━━ RECORDS FOR PROCESSING ━━

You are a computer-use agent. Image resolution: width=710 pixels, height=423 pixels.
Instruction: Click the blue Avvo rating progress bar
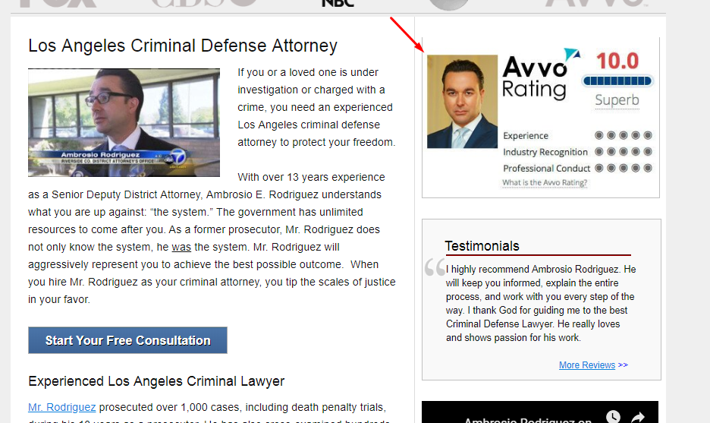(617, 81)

━━━
━━ RECORDS FOR PROCESSING ━━

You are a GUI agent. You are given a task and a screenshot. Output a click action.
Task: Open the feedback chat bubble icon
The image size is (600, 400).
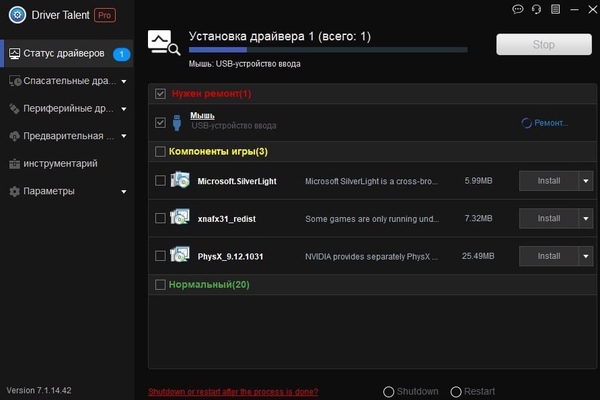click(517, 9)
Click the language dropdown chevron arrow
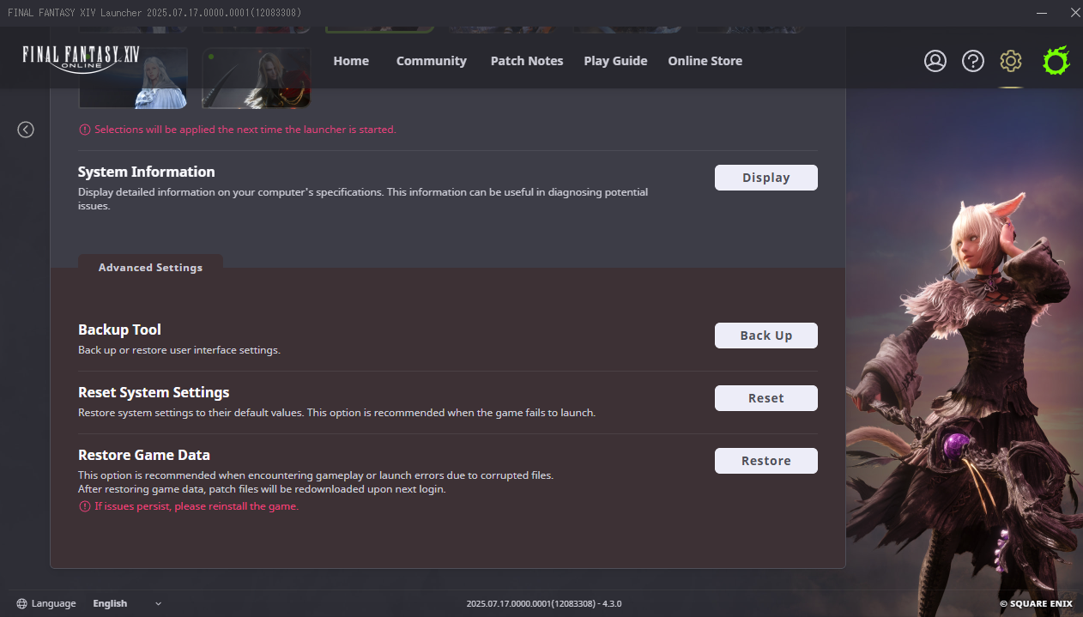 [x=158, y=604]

━━━

Scan the material above for lines that contain the string "agent", and copy each such line.

You are a computer-use agent. Image resolution: width=710 pixels, height=423 pixels.
You are a GUI agent. You are given a task and a screenshot. Output a click action.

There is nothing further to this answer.